# [Tasks for this exercise]
1. According to the article on ADHD medication and school performance, how many points higher did medicated children with ADHD score on standardized reading tests than unmedicated children with ADHD?
2. From the article on ADHD medication and school performance, return the stretch from "Boys are more" through "statistics from 2003.".

# [Provided passage]
──────────

Study finds they test higher than unmedicated peers in grade school
MONDAY, April 27 (HealthDay News) -- Children who take medication to treat attention-deficit hyperactivity disorder (ADHD) do better in elementary school than those who don't, a new study has found.
Of 594 children whose parents reported an ADHD diagnosis, those who took medication scored 2.9 points higher on standardized math tests and 5.4 points higher on reading tests than children with ADHD who were not taking medication.
Researchers used a nationally representative sample from the Childhood Longitudinal Study of children who entered kindergarten in 1998, and followed them through fifth grade.
The higher test scores were comparable with the progress expected during one-fifth of a school year for math and about one-third of a school year for reading, according to the study funded by the U.S. National Institute of Mental Health.
"It's one more important piece of evidence that states clearly that taking the medication isn't just about parents or teachers feeling better about the child or thinking he or she is more compliant," said study author Stephen P. Hinshaw, chair of the department of psychology at University of California, Berkeley. "On an objective, rigorously-designed standardized test of reading and math ability, we have evidence there are 'real world' gains in achievement."
The study is published in the May issue of Pediatrics.
About 4.4 million children in the United States, or nearly 8 percent, have been diagnosed with ADHD, according to the U.S. Centers for Disease Control and Prevention. About 56 percent of those children take medication to treat the disorder and help them focus.
Boys are more likely to be diagnosed than girls. The incidence rate for boys is 10.9 percent compared to 4.4 percent of girls, according to CDC statistics from 2003.

──────────

# [Given data]
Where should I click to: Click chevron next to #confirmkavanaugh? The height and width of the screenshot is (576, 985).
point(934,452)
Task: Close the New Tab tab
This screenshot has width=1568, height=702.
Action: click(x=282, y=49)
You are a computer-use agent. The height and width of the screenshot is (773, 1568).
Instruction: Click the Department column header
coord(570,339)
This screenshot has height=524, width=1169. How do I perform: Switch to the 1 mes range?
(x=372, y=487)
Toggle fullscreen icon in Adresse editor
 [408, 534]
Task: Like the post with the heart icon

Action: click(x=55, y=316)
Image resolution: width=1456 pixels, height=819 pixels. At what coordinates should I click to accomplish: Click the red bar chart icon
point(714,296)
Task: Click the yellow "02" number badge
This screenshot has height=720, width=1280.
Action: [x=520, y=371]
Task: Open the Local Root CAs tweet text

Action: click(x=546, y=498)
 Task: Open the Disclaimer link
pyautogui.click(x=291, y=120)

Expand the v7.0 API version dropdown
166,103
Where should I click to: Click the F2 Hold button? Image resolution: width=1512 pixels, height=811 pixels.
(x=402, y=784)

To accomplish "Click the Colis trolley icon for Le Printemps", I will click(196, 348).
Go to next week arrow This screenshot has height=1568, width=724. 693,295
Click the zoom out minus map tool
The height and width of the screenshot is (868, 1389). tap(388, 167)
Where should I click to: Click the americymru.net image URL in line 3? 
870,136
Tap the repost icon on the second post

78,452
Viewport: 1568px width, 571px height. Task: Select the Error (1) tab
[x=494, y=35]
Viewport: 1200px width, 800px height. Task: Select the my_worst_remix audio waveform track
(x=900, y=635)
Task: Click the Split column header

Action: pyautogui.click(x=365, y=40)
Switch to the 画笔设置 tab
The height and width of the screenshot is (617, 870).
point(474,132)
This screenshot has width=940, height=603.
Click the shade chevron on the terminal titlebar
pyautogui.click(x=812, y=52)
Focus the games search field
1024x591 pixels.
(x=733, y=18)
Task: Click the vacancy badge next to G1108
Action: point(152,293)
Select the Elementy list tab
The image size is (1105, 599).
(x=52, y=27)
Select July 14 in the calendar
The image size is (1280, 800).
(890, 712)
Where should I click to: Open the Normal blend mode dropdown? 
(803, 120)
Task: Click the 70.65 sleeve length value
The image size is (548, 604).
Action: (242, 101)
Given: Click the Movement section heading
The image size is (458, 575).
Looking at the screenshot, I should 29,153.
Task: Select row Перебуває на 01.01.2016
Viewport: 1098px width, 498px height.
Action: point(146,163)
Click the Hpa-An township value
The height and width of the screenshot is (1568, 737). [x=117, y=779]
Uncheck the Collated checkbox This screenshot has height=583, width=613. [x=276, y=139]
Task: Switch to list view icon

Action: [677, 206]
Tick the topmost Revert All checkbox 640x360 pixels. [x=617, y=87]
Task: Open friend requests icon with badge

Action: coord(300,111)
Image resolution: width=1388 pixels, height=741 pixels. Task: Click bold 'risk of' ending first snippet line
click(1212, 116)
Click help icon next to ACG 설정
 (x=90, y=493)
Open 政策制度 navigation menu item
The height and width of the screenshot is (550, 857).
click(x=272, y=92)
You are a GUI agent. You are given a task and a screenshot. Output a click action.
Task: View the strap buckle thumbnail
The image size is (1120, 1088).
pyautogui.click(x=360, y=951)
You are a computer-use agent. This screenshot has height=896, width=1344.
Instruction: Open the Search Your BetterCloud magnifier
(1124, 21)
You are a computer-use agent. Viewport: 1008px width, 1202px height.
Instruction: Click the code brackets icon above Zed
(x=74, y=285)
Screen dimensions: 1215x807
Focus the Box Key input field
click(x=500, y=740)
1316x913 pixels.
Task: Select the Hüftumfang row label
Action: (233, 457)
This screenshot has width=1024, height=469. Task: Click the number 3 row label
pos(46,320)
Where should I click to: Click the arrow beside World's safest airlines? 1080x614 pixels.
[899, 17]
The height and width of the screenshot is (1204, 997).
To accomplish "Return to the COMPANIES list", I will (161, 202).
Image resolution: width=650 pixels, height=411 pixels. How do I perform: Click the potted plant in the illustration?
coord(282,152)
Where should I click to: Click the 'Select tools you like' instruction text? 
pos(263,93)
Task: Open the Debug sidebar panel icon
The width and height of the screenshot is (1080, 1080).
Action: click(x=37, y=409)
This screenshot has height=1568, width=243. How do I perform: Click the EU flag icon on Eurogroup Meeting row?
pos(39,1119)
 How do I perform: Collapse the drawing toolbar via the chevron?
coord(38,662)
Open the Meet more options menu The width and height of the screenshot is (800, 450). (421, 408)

──────────

# [Outputs by task]
1. 5.4 points higher.

2.
Boys are more likely to be diagnosed than girls. The incidence rate for boys is 10.9 percent compared to 4.4 percent of girls, according to CDC statistics from 2003.